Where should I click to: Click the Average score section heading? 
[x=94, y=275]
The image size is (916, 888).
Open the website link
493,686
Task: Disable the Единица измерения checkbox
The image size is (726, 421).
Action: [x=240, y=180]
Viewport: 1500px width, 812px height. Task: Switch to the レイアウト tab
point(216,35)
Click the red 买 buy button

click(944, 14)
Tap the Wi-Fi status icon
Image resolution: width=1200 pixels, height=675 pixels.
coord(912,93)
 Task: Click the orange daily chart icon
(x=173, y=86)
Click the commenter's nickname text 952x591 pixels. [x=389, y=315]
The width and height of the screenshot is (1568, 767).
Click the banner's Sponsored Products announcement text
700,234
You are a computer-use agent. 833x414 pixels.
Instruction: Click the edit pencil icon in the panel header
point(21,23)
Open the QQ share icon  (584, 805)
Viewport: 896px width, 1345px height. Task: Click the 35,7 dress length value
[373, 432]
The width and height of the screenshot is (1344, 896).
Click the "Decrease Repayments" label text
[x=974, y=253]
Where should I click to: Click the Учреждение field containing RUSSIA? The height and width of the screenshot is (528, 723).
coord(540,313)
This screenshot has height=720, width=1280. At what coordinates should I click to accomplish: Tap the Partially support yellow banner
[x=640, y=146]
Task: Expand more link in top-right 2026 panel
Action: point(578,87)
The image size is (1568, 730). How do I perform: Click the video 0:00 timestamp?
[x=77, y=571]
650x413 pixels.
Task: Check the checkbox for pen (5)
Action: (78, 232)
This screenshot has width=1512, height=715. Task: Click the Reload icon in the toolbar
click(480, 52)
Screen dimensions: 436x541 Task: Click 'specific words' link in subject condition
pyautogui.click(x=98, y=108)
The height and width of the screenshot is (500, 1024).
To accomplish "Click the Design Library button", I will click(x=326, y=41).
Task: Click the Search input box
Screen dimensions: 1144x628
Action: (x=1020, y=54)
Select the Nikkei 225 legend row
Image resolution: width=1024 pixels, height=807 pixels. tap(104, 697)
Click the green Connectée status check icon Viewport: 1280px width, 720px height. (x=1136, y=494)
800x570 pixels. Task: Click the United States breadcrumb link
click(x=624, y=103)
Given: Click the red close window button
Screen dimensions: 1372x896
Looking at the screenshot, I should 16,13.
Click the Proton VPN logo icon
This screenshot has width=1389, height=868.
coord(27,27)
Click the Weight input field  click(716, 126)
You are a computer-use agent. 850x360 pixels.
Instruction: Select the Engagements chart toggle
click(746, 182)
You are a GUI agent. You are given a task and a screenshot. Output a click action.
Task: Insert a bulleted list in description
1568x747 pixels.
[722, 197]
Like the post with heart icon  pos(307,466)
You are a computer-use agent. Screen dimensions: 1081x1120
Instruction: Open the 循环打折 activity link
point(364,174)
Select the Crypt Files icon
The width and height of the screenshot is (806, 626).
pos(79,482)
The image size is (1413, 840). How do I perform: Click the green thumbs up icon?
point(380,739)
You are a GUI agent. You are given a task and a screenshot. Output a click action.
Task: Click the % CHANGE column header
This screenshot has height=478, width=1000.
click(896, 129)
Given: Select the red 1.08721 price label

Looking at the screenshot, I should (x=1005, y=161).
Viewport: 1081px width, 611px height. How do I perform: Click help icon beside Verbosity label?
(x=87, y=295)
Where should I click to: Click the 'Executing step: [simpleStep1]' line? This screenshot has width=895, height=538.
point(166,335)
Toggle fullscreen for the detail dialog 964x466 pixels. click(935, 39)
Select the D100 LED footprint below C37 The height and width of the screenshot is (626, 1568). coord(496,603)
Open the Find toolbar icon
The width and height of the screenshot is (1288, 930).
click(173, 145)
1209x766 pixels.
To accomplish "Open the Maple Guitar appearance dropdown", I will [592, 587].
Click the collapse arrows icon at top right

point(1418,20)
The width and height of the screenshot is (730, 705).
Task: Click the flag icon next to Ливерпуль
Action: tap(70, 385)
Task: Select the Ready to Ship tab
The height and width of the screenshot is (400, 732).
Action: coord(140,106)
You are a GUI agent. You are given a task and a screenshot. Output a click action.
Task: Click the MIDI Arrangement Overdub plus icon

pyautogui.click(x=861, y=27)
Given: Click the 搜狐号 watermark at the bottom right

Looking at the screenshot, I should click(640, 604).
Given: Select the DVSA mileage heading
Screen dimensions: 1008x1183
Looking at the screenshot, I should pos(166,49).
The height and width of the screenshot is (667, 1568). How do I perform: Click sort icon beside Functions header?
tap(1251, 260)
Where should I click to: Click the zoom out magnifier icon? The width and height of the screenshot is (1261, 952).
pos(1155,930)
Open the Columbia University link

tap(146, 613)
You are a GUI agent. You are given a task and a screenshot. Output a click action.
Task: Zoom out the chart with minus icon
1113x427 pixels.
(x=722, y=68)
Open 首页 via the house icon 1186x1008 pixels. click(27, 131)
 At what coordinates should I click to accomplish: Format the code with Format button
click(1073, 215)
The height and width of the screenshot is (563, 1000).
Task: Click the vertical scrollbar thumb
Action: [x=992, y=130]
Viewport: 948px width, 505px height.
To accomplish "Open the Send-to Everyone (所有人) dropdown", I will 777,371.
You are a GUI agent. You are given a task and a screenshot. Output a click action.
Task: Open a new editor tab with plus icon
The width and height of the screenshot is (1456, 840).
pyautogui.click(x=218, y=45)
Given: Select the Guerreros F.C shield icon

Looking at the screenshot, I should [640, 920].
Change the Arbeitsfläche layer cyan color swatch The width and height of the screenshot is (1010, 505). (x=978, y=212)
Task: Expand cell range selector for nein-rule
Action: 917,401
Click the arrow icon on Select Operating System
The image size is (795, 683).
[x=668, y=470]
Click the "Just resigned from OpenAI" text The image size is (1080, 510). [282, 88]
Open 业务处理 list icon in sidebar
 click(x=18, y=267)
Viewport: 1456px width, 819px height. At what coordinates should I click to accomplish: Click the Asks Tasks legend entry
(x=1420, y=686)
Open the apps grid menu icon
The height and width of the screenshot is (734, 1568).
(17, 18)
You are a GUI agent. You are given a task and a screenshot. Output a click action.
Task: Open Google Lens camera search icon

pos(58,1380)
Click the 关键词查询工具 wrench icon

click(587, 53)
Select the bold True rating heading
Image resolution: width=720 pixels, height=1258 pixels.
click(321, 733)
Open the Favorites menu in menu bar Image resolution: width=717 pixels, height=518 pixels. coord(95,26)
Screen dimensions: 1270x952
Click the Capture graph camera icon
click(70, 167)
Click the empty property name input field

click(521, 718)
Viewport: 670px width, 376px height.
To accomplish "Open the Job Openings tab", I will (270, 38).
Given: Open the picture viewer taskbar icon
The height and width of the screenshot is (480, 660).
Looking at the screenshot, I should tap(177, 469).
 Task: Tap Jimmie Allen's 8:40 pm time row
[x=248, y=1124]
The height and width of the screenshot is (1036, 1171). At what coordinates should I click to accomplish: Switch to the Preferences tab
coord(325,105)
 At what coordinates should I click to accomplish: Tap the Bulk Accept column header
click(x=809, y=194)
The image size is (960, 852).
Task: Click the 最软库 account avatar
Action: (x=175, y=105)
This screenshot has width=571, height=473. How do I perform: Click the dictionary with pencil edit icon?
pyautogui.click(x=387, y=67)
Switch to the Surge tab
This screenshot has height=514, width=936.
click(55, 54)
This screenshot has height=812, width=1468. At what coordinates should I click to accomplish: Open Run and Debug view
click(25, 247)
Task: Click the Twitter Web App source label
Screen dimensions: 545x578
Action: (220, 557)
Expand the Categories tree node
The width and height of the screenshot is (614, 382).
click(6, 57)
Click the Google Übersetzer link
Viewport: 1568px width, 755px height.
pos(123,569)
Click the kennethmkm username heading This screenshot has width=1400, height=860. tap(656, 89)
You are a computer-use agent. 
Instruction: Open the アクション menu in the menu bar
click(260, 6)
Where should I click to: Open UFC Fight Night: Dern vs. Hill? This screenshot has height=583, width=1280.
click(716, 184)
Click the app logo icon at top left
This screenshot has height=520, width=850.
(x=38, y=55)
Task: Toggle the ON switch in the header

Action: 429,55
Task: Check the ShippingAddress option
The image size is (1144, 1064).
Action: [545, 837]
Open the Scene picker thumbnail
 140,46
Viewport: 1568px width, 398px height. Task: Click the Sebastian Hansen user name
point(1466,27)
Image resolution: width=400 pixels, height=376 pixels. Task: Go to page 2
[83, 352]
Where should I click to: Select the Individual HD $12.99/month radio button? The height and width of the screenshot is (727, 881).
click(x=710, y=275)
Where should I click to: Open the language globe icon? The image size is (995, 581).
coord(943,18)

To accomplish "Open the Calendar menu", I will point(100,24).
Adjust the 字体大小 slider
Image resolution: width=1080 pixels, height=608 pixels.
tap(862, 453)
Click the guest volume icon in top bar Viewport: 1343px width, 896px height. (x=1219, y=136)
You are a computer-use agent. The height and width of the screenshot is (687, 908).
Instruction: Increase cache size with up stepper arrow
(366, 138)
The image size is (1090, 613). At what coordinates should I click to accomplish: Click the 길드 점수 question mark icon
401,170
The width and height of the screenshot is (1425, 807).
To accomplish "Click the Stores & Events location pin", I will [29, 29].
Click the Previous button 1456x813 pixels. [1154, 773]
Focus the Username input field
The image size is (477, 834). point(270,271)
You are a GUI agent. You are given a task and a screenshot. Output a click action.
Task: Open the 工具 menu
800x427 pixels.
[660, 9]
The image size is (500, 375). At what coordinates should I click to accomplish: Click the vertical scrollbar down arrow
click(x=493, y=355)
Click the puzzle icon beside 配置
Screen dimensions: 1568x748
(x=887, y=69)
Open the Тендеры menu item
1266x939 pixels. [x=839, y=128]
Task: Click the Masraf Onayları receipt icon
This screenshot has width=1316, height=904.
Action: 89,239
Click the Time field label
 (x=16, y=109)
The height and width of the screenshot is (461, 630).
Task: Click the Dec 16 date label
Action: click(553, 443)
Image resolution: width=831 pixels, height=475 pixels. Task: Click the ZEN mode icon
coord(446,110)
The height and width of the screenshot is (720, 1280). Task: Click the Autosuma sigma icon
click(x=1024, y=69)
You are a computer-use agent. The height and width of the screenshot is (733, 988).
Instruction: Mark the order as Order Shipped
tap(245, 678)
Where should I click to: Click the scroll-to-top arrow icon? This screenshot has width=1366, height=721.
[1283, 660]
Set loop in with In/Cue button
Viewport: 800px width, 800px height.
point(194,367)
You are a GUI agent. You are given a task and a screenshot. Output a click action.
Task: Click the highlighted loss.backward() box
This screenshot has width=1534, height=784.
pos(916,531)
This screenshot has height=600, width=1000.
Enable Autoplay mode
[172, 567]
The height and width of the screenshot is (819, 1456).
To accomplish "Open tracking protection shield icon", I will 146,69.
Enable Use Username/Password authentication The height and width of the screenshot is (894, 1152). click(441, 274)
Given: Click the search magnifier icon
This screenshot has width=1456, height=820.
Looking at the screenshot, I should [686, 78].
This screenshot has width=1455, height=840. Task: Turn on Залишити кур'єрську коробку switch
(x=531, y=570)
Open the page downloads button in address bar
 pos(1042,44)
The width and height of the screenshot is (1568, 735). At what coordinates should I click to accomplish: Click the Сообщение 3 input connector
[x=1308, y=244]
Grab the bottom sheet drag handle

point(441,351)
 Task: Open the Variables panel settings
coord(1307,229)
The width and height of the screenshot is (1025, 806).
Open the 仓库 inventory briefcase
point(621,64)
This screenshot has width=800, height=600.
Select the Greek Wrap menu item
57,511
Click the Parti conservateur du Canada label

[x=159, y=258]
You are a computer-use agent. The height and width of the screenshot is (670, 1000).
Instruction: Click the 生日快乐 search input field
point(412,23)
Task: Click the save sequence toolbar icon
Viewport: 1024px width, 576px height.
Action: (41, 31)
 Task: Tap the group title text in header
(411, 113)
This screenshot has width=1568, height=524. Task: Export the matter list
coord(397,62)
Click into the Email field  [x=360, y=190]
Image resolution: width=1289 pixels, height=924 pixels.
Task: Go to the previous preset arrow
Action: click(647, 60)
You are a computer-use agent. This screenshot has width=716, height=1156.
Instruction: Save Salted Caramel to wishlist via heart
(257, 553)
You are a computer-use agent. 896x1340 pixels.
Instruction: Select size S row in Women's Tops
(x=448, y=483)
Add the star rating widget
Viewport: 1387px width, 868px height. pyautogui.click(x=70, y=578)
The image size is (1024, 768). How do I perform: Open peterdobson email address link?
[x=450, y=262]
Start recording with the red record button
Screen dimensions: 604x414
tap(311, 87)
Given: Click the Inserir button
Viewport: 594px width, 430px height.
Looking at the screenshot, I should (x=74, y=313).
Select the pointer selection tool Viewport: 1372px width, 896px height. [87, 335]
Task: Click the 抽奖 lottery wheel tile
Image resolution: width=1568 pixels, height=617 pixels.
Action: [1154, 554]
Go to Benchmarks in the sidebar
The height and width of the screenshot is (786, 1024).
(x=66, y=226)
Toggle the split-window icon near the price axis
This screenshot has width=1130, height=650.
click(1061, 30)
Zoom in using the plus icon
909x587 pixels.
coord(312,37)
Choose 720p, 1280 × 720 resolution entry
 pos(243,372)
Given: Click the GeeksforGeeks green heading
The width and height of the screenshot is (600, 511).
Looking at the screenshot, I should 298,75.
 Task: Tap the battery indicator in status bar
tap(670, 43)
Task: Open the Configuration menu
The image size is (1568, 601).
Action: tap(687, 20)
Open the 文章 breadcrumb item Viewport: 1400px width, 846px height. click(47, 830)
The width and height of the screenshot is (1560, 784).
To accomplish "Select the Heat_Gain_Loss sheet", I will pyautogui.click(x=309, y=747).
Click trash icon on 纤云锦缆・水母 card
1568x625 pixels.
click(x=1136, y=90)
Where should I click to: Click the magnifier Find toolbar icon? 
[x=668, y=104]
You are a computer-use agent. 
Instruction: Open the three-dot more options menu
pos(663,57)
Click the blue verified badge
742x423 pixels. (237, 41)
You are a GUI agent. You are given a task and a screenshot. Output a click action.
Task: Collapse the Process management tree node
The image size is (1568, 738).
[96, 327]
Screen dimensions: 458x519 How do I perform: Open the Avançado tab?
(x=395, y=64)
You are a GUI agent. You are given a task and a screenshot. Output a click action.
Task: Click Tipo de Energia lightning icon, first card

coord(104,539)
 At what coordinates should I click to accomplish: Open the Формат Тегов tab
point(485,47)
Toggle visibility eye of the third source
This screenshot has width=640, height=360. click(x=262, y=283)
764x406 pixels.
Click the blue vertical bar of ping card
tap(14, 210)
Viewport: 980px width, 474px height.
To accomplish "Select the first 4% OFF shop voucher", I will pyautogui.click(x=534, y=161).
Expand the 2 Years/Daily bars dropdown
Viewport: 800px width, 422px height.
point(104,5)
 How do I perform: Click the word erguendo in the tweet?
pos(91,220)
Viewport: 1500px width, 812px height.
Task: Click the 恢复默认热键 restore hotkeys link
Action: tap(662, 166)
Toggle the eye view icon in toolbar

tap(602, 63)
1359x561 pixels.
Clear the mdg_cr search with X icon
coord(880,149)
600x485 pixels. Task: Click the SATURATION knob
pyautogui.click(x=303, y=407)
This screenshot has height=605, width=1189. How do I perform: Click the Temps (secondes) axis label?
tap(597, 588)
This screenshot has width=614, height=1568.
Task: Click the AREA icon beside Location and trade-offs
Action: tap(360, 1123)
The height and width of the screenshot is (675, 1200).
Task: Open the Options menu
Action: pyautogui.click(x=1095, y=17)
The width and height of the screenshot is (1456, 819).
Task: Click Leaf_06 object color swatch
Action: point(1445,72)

□ □ □ □ □ □ □

** Work instructions **
Give only the number of lines in the data above that contain the string "breadcrumb".

** Answer **
2